Du point de vue du joueur, les romans visuels offrent une expérience interactive peu exigeante. Lorsque même les jeux vidéo semblent trop intenses, trop lourds, la fiction interactive offre un moyen d’engager notre imagination sans nous imposer physiquement et cognitivement.
« Avec leurs images statiques, leurs transitions et leurs sauts de scène, les romans visuels semblent créer quelque chose de similaire à ce que fait une bande dessinée », déclare Saraintaris. « Il n’y a pas d’urgence dans un roman visuel. Comme un livre, chaque joueur peut prendre autant de temps qu’il le souhaite pour en profiter. »
Malgré les limites linéaires que fournissent ostensiblement les récits, il s’agit d’un support offrant aux joueurs un contrôle remarquable sur notre expérience. Que nous souhaitions combler les lacunes avec notre propre imagination dépend entièrement de nous. Avec leurs limites clairement définies entre les chapitres, les romans visuels offrent également un contrôle sur le moment où nous commençons et nous arrêtons sans avoir l’impression de raccourcir le récit. C’est une façon de jouer que d’autres jeux essaient et échouent à atteindre.
Pour tout cela cependant, il est peut-être incorrect d’appeler les romans visuels un genre en soi. Ce sont plutôt des moyens de mieux exprimer les genres existants sous la forme d’un récit pur. En conséquence, leur potentiel semble infini alors qu’ils se branchent sur le développement traditionnel. Selon Hadiputra, cette récente montée en popularité ne fera que croître les romans visuels à mesure que leurs éléments « se mêleront à d’autres genres et mécanismes pour offrir de nouvelles expériences narratives ».
Nous n’avons pas besoin de chercher bien loin des exemples. La série Persona utilise des éléments de roman visuel depuis des années parallèlement à son gameplay de jeu de rôle. Ailleurs, des jeux comme Pentiment de 2022 montrent comment créer des jeux axés sur la narration qui se jouent comme des romans visuels, mais incluent plus de contribution du joueur.
Les romans visuels deviennent plutôt un spectre, allant des bandes dessinées interactives aux histoires riches au milieu de boucles de jeu complexes.
« La fiction interactive est un pur potentiel », déclare Saraintaris, « capable d’intégrer des éléments de gestion des ressources, de stratégie, de jeux de société, de RPG, de roguelikes, etc. Je pense que ces éléments (savamment utilisés dans le contexte de l’univers fictif de chaque jeu) ouvrent possibilités d’un avenir – ou plutôt d’un présent – plein d’exploration. »
Essentiellement, les romans visuels représentent tout ce que l’industrie du jeu recherche.
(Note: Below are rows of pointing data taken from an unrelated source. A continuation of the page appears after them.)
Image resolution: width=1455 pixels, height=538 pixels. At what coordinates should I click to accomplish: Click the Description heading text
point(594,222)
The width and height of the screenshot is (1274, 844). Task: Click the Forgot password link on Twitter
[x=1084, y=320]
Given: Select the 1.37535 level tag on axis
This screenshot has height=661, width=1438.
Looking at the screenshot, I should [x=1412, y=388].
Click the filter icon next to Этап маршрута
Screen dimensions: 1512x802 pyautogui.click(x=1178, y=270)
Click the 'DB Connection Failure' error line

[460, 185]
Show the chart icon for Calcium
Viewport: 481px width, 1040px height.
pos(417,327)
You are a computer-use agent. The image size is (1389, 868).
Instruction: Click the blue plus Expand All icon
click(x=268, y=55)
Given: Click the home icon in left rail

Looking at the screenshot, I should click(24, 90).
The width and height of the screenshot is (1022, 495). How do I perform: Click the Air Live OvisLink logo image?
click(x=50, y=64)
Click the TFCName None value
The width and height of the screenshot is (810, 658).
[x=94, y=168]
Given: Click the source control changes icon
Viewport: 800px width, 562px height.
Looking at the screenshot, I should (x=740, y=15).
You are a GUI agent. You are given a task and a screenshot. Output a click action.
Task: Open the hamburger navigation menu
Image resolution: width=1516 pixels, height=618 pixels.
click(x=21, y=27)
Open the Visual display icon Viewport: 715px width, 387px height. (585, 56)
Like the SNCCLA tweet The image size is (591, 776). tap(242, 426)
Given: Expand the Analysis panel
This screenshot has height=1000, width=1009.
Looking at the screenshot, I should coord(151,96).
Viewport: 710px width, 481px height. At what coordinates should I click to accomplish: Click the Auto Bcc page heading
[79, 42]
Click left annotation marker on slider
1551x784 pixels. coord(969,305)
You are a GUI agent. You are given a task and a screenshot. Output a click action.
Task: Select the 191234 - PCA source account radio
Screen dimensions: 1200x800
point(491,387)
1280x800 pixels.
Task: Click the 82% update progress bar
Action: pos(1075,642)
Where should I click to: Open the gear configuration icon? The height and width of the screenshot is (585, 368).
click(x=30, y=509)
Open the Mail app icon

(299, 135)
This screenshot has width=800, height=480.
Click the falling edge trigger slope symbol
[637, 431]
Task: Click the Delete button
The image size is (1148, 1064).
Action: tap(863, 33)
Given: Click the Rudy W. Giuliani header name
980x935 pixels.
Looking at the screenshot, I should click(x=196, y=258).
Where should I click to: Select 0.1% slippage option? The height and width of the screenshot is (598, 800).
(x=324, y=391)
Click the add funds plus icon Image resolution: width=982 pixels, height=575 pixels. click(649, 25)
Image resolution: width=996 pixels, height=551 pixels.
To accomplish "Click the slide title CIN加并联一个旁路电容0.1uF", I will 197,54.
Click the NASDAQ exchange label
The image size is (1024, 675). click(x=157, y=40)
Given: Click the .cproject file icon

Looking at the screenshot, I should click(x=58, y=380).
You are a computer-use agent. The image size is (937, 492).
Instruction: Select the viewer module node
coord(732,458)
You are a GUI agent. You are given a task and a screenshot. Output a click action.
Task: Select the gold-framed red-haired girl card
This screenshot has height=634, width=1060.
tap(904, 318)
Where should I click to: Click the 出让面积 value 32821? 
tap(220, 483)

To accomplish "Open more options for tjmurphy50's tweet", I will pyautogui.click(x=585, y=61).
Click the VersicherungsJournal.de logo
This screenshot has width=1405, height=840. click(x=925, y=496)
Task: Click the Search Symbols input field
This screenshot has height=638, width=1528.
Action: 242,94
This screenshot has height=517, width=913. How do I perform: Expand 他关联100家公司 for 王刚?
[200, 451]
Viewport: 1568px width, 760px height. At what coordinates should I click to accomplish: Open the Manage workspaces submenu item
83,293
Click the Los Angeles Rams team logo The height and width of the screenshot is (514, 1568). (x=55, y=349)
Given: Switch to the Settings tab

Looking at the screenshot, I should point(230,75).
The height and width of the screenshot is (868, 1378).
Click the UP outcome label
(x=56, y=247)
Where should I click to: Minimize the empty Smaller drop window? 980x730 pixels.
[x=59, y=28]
Voici des jeux qui s’engagent de manière interactive, tout en offrant des récits robustes qui ne sont pas déséquilibrés par le gameplay. Il peut arriver un moment où, à mesure que les récits de jeu progressent et que nous devenons meilleurs pour les incorporer dans le gameplay, n’importe quel jeu pourrait être appelé un roman visuel ou une fiction interactive.
Mais ce développement commence ici, avec des jeux qui nous permettent de contrôler nos expériences de jeu comme Coffee Talk 2 et Varney Lake. Des jeux qui nous mettent sur un chemin, mais nous libèrent pour nous engager avec eux comme nous le souhaitons.
Lorsque vous prenez un roman visuel, « vous êtes conscient que vous lirez beaucoup », dit Saraintaris, mais vous « contrôlez également votre temps et pouvez vous immerger dans un nouveau monde ».
Submerger est un bon mot, car les romans visuels sont un piège comme des sables mouvants. Mais un piège agréable dans lequel on tombe volontiers. Dans une industrie qui semble souvent intense, l’attrait des romans visuels est qu’ils offrent un baume – à la fois pour les joueurs et les développeurs. Ils sont un moyen de construire nos propres histoires à la périphérie de récits apparemment figés. Ils sont une pure distillation de ce que peuvent être les récits de jeux vidéo et de ce que tant de gens s’efforcent et échouent à devenir.